The PROGRESS study (although underpowered to detect non-inferiority) showed similar virologic efficacy of RAL + ritonavir-boosted lopinavir (LPV/r) to triple therapy with TDF/FTC and LPV/r [31]. RAL+ DRV/r exhibited non-inferiority to triple therapy with TDF/FTC + DRV/r in the NEAT 001 study [32], but efficacy was reduced if CD4
< 200 cells/μL or viral load > 100,000 copies/mL at baseline, and more RAMs emerged in patients with initial high VL.
3.2.- Treatment experienced
BENCHMRK-1 & 2 [33-36] randomised patients with VF and triple-ARV class resistance to RAL or placebo plus an optimized background therapy (OBT). At 48 weeks RAL was superior to placebo irrespective of baseline CD4, VL or phenotypic and genotypic sensitivity scores (GSS) [34]. After 5 years, efficacy was sustained in 42% of patients initially allocated to RAL, but integrase RAMs developed in 64% of VF [36]. Observed risk factors for resistance were high baseline VL and OBT with 0 genotypic or phenotypic score[34].. Typical resistance pathways are mutations at positions N155 (N155H), Q148 (Q148 H/K/R) and Y143 (Y143C/R). Primary mutations generally reduce viral fitness, but this is frequently alleviated with secondary mutations resulting in decreased susceptibility to RAL [37-41].

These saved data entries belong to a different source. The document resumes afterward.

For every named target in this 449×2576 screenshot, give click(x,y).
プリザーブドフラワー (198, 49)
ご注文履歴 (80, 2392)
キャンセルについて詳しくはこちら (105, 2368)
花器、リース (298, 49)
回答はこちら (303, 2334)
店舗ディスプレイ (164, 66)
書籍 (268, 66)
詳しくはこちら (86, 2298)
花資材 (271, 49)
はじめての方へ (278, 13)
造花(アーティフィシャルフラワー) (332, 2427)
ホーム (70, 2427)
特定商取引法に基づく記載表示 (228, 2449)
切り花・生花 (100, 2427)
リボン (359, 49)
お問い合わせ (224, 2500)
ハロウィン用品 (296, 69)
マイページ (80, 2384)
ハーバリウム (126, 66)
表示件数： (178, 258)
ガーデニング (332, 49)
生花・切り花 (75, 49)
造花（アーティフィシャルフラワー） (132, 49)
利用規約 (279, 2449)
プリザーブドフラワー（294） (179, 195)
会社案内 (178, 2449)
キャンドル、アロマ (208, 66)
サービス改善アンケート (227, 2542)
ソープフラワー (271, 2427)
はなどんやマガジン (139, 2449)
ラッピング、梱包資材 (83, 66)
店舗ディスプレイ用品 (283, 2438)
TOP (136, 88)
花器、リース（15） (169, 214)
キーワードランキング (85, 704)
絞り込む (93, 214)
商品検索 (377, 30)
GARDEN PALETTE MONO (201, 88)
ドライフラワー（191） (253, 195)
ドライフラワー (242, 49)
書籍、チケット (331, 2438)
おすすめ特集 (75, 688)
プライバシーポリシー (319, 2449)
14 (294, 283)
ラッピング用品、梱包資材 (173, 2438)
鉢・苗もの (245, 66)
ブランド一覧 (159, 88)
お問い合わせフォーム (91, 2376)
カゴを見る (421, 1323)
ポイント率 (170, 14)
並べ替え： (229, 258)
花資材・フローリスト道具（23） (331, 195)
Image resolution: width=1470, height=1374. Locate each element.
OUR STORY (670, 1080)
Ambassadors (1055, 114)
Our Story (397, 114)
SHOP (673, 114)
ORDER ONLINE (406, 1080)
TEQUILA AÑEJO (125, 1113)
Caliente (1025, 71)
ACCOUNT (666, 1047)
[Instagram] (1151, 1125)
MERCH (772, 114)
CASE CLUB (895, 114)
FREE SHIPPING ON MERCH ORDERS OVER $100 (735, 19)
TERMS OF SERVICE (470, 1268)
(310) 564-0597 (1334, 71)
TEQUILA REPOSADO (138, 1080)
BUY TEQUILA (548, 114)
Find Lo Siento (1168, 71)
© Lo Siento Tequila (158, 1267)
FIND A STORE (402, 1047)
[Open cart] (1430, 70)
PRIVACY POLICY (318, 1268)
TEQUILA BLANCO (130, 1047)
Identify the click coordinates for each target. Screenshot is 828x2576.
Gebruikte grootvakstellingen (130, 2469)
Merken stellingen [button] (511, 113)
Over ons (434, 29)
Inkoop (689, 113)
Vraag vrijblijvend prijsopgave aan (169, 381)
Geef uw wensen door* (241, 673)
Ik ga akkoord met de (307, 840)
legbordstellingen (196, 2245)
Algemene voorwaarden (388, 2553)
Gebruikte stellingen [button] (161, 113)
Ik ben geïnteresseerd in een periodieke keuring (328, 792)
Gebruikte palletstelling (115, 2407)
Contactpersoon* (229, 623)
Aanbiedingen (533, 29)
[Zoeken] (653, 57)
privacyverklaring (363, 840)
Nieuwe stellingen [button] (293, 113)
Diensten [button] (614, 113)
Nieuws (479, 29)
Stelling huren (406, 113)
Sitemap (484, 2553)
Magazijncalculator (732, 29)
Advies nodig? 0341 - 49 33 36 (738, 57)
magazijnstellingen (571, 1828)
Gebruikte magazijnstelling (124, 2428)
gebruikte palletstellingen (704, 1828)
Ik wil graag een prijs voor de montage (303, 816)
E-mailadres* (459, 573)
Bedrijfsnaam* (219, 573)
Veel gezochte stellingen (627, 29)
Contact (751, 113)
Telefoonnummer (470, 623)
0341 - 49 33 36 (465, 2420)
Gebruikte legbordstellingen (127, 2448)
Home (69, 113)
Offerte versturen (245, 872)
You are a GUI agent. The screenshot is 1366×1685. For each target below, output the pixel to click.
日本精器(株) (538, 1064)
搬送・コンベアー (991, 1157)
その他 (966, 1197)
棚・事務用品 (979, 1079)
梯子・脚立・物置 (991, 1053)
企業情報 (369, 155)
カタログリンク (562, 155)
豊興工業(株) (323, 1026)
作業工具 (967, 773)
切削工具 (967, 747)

In the switch scenario, SWITCHMRK failed to prove non-inferiority of RAL over LPV/r-containing therapy [42], yet in the SPIRAL study switching to RAL was non- inferior to continuing with a PI-based regimen [43]. SWITCHMRK investigators hypothesized that prior VF could have led to an insufficiently robust OBT, increasing RAL susceptibility to failure. Both studies included similar proportions of previous VF, but viral suppression was more prolonged before inclusion in SPIRAL.
Several studies have successfully tested RAL+ bPI in VF [44-46]. A network meta- analysis [47] provided evidence to include RAL + LPV/r as an alternative to the traditional 2NRTIs+bPI recommendation by the World Health Organization for second-

line therapy [48].
ELV was non-inferior to RAL, both combined with a bPI plus a third-active agent: after 96 weeks 47.6% of patients on ELV vs. 45% in the RAL group had VL<50 copies/mL [49, 50]. Integrase resistance was observed in 6.6% of ELV and 7.4% of the RAL patients, and phenotypic cross-resistance was detected. SAILING study [51] determined that DTG was superior when compared to RAL (both combined with 1-2 other active ARVs): VL < 50 copies/mL after 48 weeks was 71% in the DTG group vs. 64% in the RAL arm, with more clinically relevant integrase resistance in the RAL group.
4.Safety evaluation
4.1Safety in clinical trials
4.1.1Clinical adverse events (AEs)
In naive, STARTMRK study showed a significant difference supportive of RAL regarding clinical drug-related AEs after a five-year follow-up (52% RAL vs. 80.1% EFV, p< 0.001)[23]. The difference was most evident in patients reporting neuropsychiatric symptoms relating to EFV. Other common symptoms described in both groups, but overall more noted in the EFV group were: headache, abnormal dreams, nausea, fatigue, insomnia, diarrhoea, and rash. No significant differences in terms of serious AEs or drug discontinuations were globally observed [23-25].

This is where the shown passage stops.